◆ What to produce
Copy out word for word the part of the data below that opens with the line containing "Open the RU language indicator" and closes with the final line of the data, including both ends. Leave the pictures out of your copy.

◆ Material shown
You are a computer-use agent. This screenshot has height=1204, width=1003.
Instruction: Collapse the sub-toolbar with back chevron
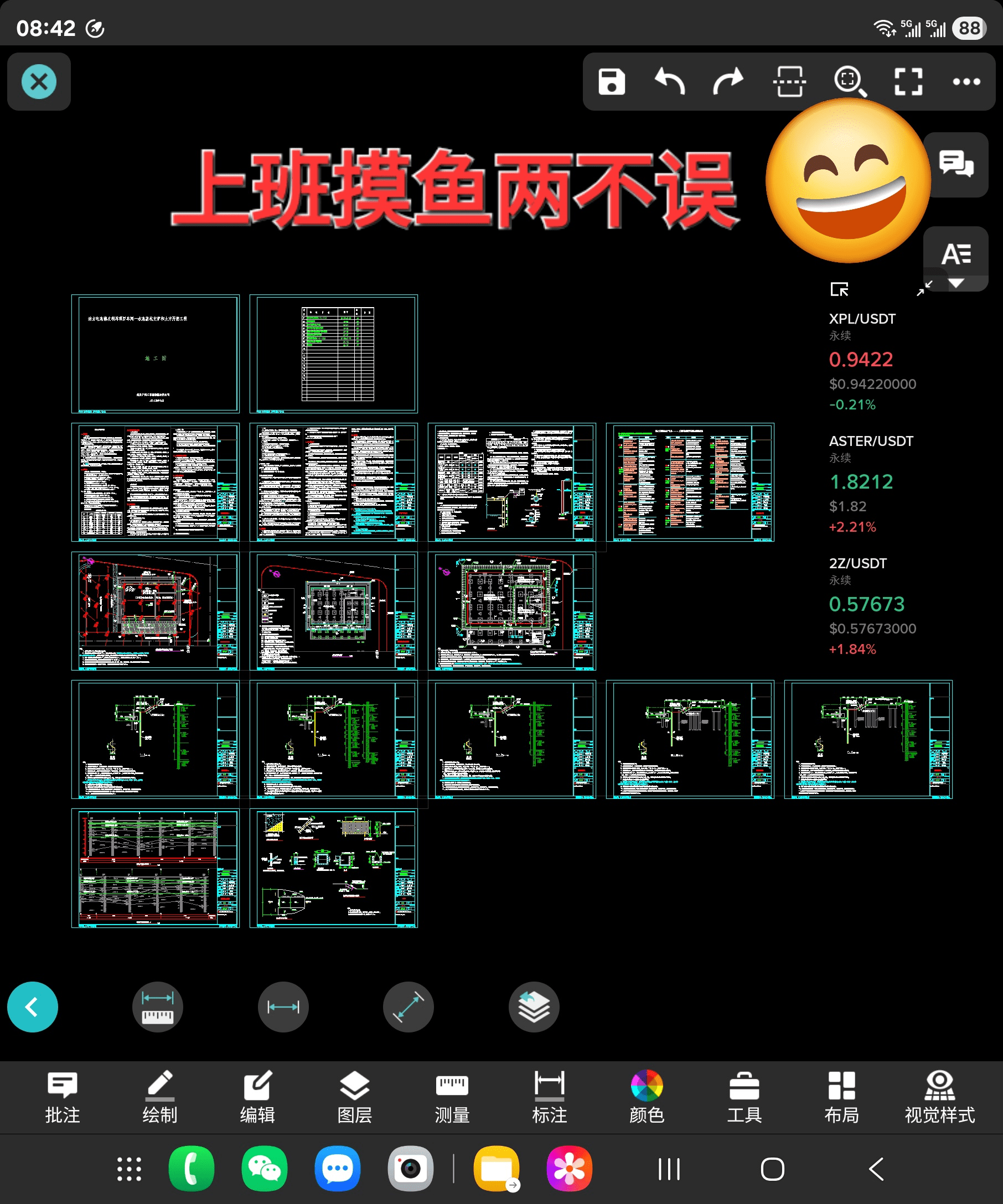33,1007
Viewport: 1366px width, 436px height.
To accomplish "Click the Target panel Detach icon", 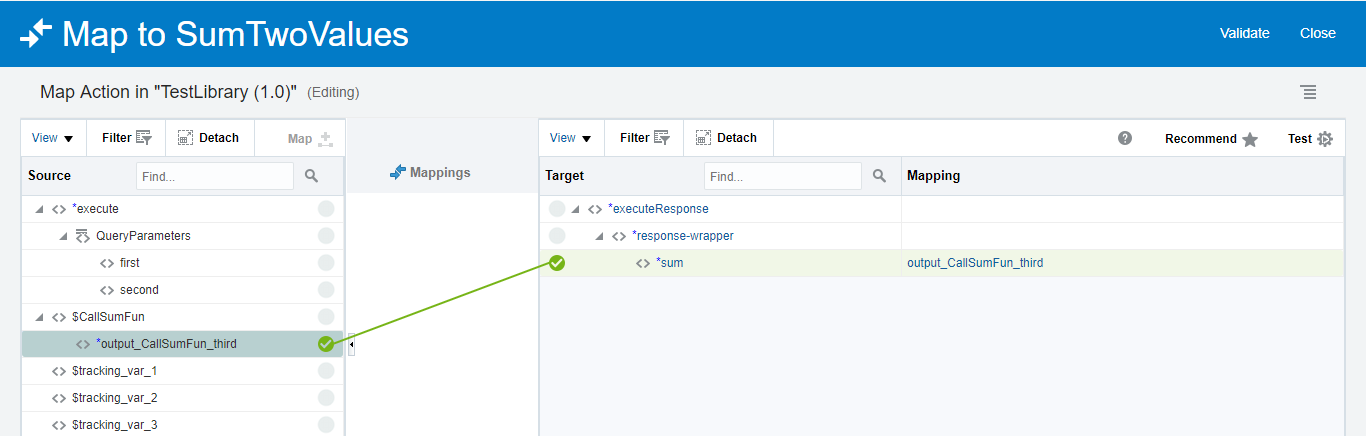I will tap(703, 138).
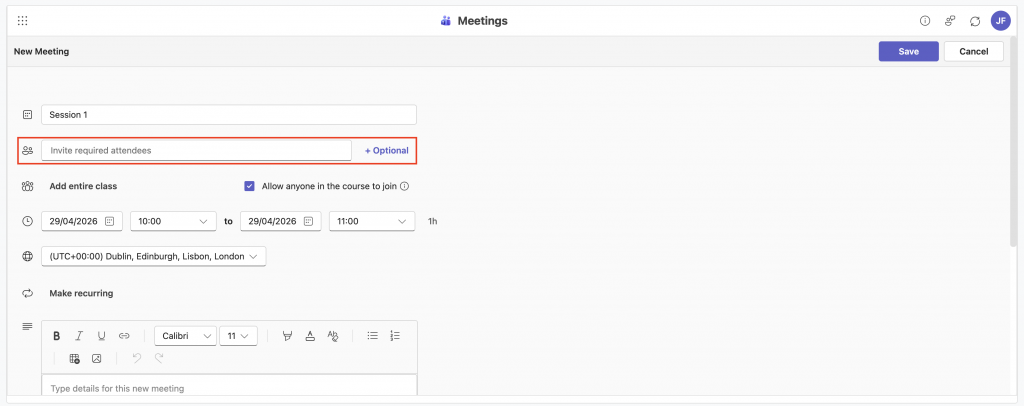Open the 11:00 end time dropdown

[x=373, y=221]
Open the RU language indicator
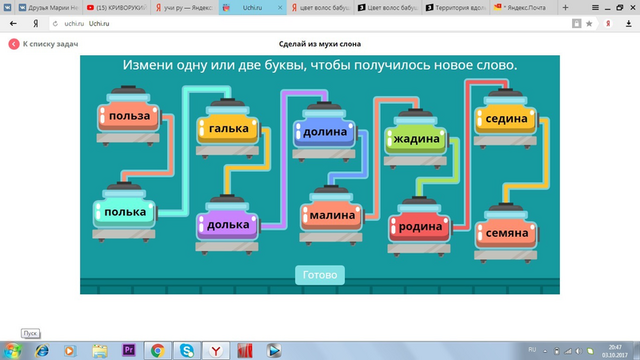This screenshot has width=640, height=360. pos(532,350)
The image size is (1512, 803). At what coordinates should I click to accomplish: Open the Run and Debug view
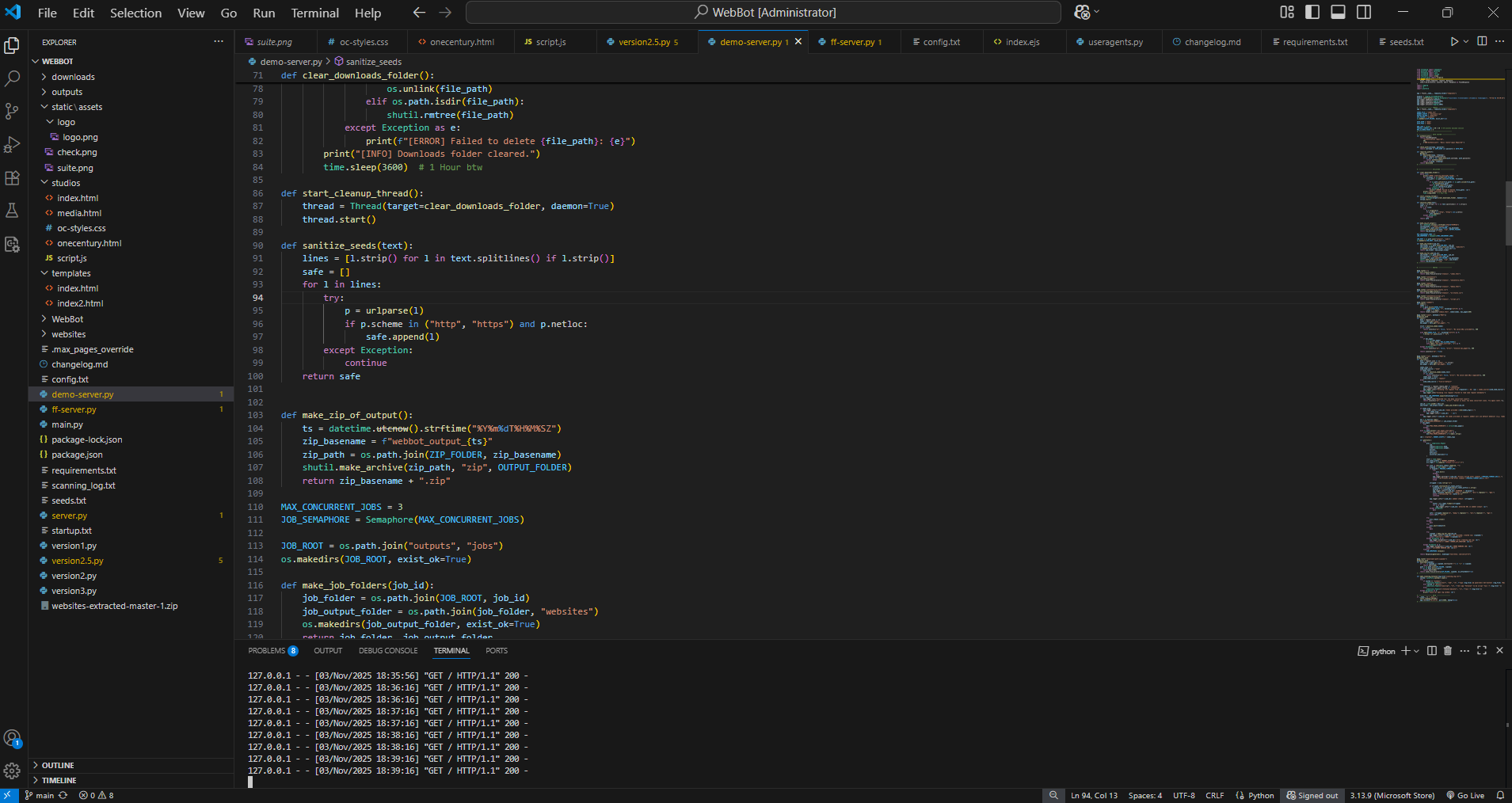pyautogui.click(x=13, y=145)
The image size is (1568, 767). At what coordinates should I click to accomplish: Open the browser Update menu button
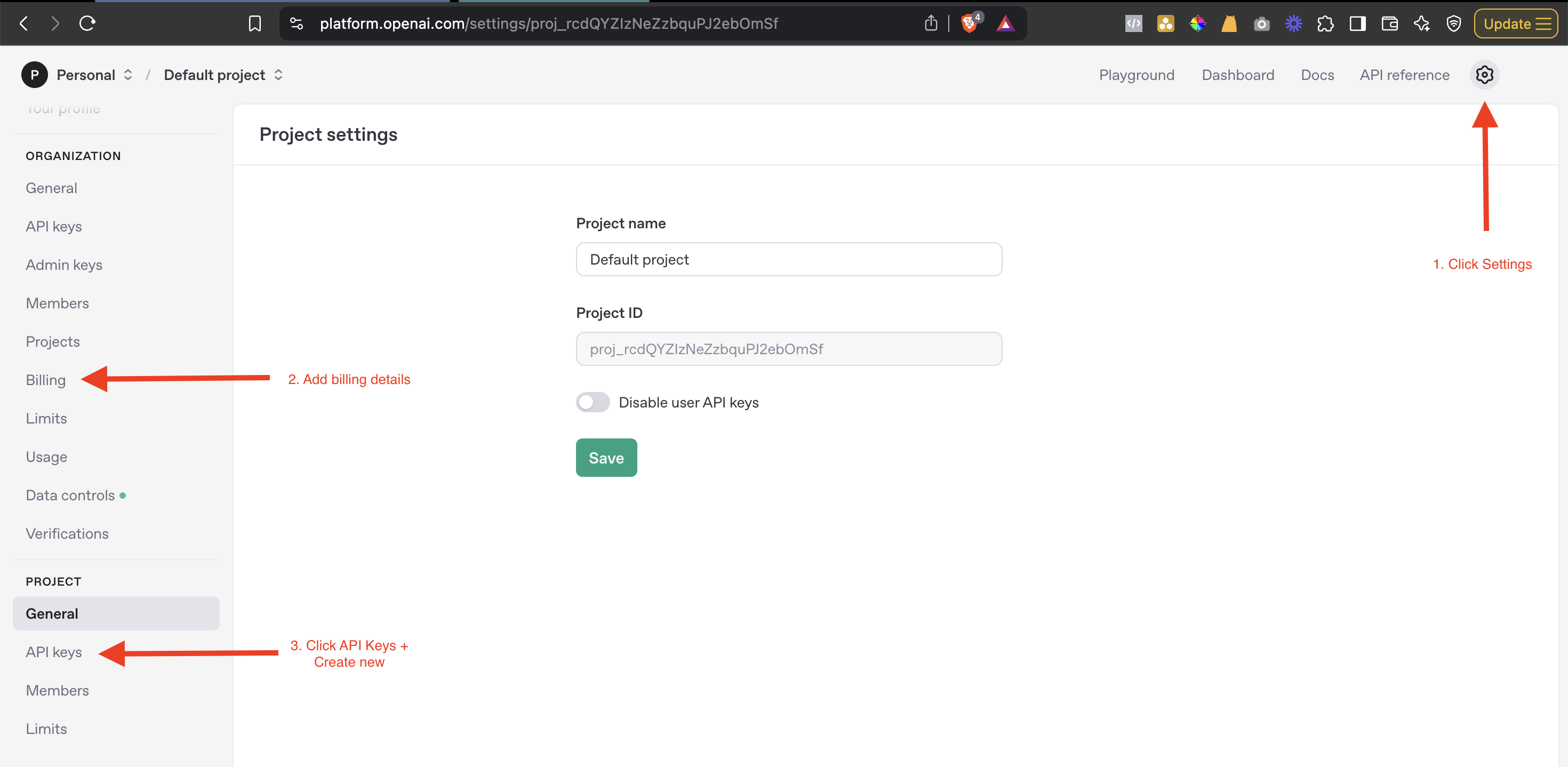[x=1515, y=24]
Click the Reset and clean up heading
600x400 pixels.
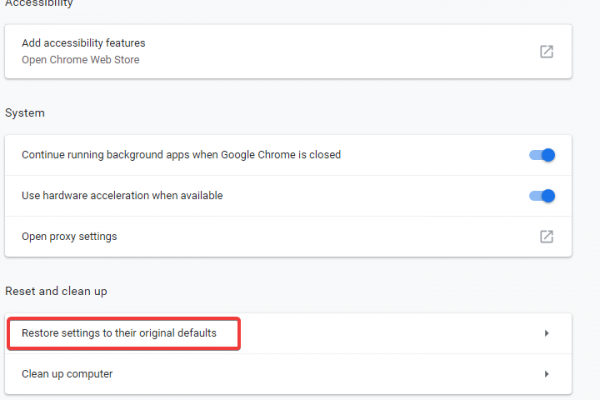tap(56, 291)
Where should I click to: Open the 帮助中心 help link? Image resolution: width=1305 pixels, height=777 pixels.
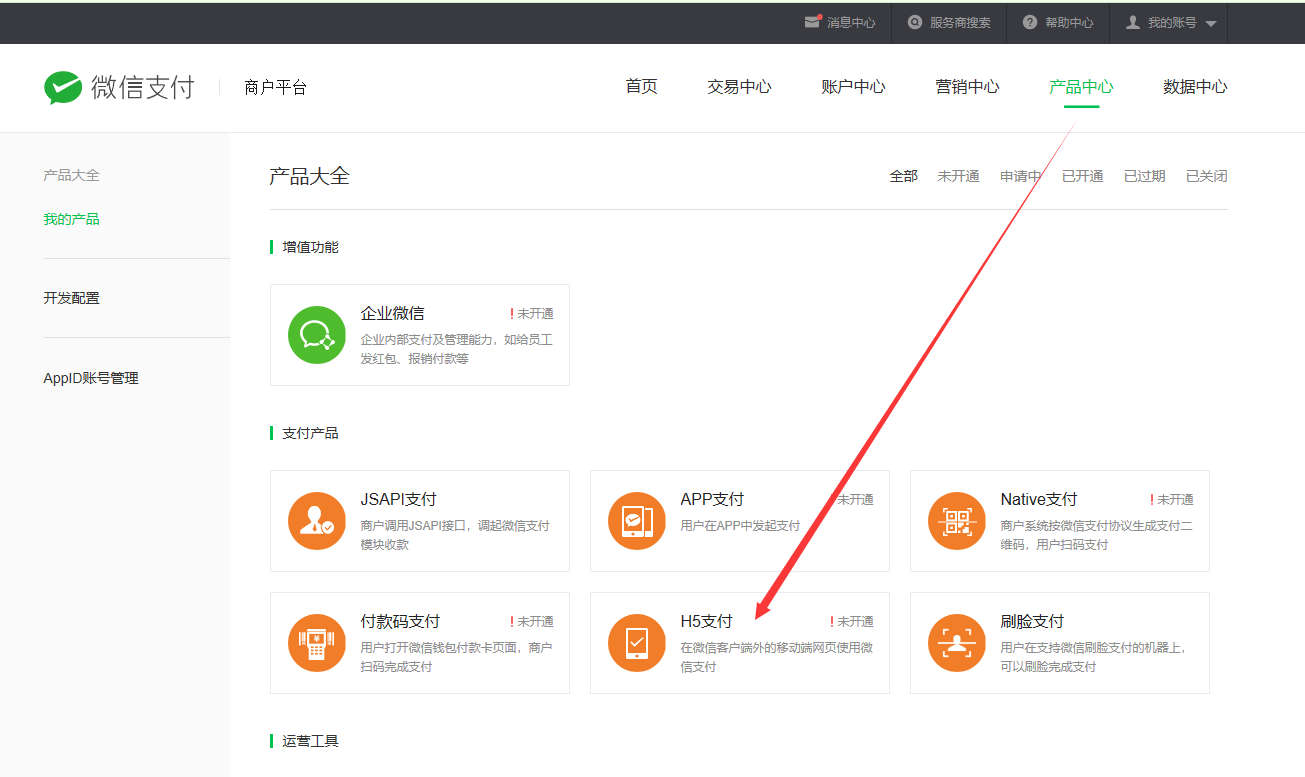pyautogui.click(x=1058, y=22)
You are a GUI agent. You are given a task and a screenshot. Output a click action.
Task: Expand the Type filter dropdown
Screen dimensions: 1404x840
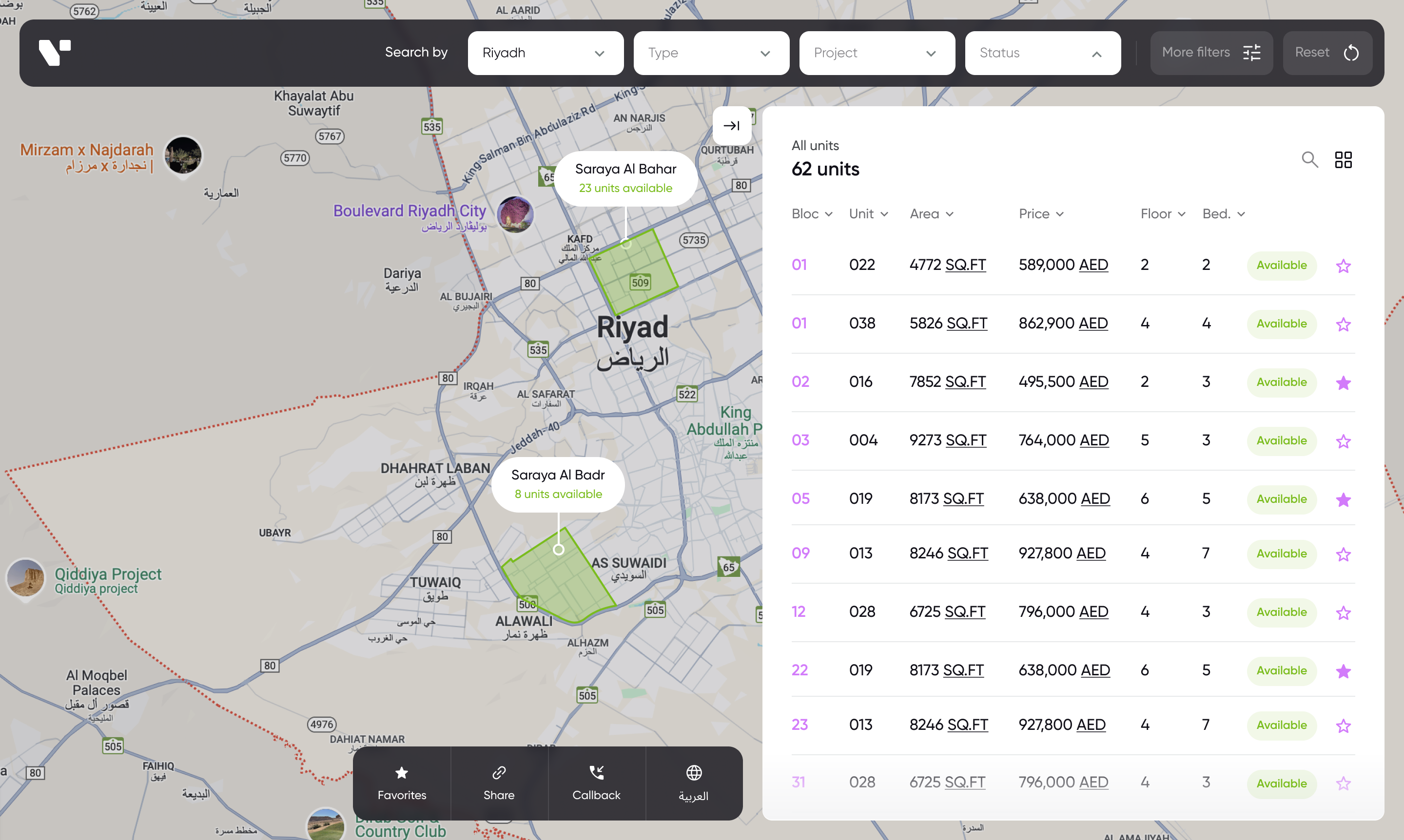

◆ Expected answer
Open the RU language indicator
This screenshot has width=640, height=360. pos(532,350)
The image size is (1512, 803). At what coordinates should I click to accomplish: Open the Run and Debug view
pyautogui.click(x=13, y=145)
The image size is (1568, 767). At what coordinates should I click to accomplish: Open the browser Update menu button
[x=1515, y=24]
Click the Reset and clean up heading
600x400 pixels.
tap(56, 291)
Where should I click to: Open the 帮助中心 help link? Image resolution: width=1305 pixels, height=777 pixels.
pyautogui.click(x=1058, y=22)
You are a GUI agent. You are given a task and a screenshot. Output a click action.
Task: Expand the Type filter dropdown
Screen dimensions: 1404x840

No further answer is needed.